L’action du premier roman de Parker Bilal, Les écailles d’or, se déroule en 1998, quelques mois avant les attaques du World Trade Center de 2001 : Makana est chargé par un milliardaire impliqué dans tous les trafics possibles de retrouver un jeune footballeur idole des Égyptiens. Le deuxième, Meurtres rituels à Imbaba, se termine sur une scène où Makana et ses amis, dînant au restaurant, voient à la télévision les avions percuter les tours new-yorkaises. « Maintenant, il va y avoir du grabuge », dit l’une des convives sans se douter entièrement de la profonde vérité de son propos et du prix que certains pays musulmans vont devoir payer pour ces attentats.

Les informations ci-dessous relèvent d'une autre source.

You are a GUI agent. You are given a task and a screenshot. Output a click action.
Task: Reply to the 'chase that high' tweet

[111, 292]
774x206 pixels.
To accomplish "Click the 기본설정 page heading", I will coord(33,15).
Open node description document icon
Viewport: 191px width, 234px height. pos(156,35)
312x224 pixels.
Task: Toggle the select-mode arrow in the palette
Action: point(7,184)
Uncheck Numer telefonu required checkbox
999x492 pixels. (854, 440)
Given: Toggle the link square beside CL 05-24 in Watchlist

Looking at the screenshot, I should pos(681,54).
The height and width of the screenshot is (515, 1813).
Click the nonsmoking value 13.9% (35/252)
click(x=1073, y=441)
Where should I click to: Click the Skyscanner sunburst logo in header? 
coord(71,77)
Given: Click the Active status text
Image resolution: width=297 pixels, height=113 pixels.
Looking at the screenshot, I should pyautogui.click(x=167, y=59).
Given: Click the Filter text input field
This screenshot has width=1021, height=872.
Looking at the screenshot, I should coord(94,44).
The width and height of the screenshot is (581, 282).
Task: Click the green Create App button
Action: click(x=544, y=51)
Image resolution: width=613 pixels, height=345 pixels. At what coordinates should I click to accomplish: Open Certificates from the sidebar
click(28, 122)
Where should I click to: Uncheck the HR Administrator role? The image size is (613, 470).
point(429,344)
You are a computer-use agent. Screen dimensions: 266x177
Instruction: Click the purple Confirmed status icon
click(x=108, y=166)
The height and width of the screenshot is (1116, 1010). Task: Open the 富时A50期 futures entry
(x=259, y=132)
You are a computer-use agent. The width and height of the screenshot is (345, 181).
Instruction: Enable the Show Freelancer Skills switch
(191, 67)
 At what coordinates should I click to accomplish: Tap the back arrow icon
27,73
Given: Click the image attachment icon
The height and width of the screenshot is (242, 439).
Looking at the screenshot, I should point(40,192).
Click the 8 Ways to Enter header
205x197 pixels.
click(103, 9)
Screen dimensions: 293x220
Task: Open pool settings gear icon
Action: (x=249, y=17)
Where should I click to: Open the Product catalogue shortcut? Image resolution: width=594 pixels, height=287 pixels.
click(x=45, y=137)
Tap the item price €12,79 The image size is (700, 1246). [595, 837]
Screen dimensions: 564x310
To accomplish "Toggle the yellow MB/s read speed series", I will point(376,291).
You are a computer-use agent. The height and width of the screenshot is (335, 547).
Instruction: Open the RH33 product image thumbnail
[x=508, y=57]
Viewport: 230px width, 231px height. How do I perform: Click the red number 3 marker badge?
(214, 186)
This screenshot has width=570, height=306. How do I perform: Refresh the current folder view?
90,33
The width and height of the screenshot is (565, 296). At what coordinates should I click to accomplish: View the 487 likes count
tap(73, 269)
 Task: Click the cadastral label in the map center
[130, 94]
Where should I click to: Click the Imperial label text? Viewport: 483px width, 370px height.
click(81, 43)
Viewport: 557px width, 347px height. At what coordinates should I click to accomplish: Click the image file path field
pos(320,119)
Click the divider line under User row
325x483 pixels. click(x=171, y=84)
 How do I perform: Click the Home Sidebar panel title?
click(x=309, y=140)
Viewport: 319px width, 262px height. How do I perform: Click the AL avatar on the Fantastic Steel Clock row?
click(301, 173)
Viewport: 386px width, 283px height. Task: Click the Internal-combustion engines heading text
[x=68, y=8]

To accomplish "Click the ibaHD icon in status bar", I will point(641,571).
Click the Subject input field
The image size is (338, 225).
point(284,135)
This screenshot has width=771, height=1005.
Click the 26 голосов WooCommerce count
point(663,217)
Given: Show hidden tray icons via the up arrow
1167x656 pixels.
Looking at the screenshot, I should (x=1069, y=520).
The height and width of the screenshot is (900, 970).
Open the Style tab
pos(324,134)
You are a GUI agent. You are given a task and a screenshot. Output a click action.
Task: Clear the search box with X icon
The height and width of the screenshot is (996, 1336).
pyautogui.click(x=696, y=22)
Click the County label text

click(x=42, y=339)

Avant cela, dans le même livre, Makana aura eu à comprendre la raison d’assassinats de jeunes garçons que les autorités politiques et religieuses semblent désireuses d’attribuer aux Coptes. Le troisième roman, Les ombres du désert, se déroule en 2002 : les Israéliens assiègent Ramallah et une forte tension règne dans les rues du Caire, mais Makana va s’éloigner de la métropole et passer une grande partie de son temps dans l’étrange oasis de Siwa à la frontière libyenne. C’est là qu’il pense trouver les raisons pour lesquelles une jeune fille a été brûlée vive dans le magasin qu’elle tenait dans la capitale. Dans ces trois livres, les obligations du polar sont élégamment remplies : Makana a du charme et du mystère, il est entouré d’un petit groupe d’amis et de connaissances intéressants, sa vision politico-sociale se mêle harmonieusement au pittoresque, et Bilal écrit bien (avec parfois un goût un peu appuyé pour des péripéties finales rocambolesques).

La série des Makana doit se poursuivre jusqu’à la chute de Moubarak en 2011. La vision d’un univers en état de décomposition où se mêlent fléaux modernes et archaïques, instrumentalisations de la différence ethnique ou religieuse, mais où existe toujours aussi la « common decency » chère à Orwell, constitue une de ses réussites.

On espère aussi que Parker Bilal va trouver le temps de redevenir Jamal Mahjoub et publier les livres plus « littéraires » qui occupent son esprit et auxquels il fait souvent allusion dans ses interviews. Il les compare, avec un peu de culpabilité, à des « membres de sa famille un peu en retrait qui attendraient qu’il leur prête à nouveau attention ». Prions donc Mahjoub, sans cesser d’être Parker Bilal, de reprendre ses intéressantes conversations avec cette parentèle si modestement désireuse qu’il se tourne encore une fois vers elle. Et qui a fait de lui l’intéressant écrivain qu’il est.